BOGOTA, Sept 1 (Thomson Reuters Foundation) - A boom in illegal gold mining in Colombia and Peru is fuelling human trafficking and forced labor in and around mines but there have been few convictions for the crime, researchers say.

In Peru, the world's fifth biggest gold producer and exporter, sexual exploitation and forced labour in some mining areas is a growing concern, the International Organisation for Migration (IOM) says.

"Human trafficking in both illegal mining areas and small-scale mining is an increasing problem in Peru," said Jeremy MacGillivray, IOM's project development officer in Peru.

Poor, uneducated and unemployed women and girls are vulnerable to recruiters' false promises of work as cooks, cleaners and waitresses in mining towns but are often forced into commercial sex work.

"Around mines, small towns sprout up providing services for miners, including restaurants, bars and brothels, where many of the victims of sexual exploitation are.
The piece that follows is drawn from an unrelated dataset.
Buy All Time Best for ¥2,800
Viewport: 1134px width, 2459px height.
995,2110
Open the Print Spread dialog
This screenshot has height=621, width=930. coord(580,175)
They often come from the poorest areas of Peru looking for work," he told the Thomson Reuters Foundation in a telephone interview.

Forced labour, also known as slavery, is a problem in Peru's small mines, according to the U.S. State Department's 2015 Trafficking in Persons Report.

"Peruvians working in artisanal gold mines experience forced labor, including through deceptive recruitment, debt bondage, restricted freedom of movement or inability to leave, withholding of or nonpayment of wages, and threats and use of physical violence," the report said.

But many miners, as well as men and teenagers hired to clear trees, operate pumps and carry rocks around mines, are often not aware they have been trafficked.

"When you speak to people who work in the mines they don't seem themselves as victims of human trafficking, as people who are being exploited. They think working in difficult and poor conditions is part of being a miner," said MacGillivray.

Nearly 3,000 cases of human trafficking have been reported across Peru since 2009, including in mining, with most cases involving the sexual exploitation of women and girls, he said.

"In the past five years, there have been few convictions for human trafficking in Peru, just around a few dozen," MacGillivray said.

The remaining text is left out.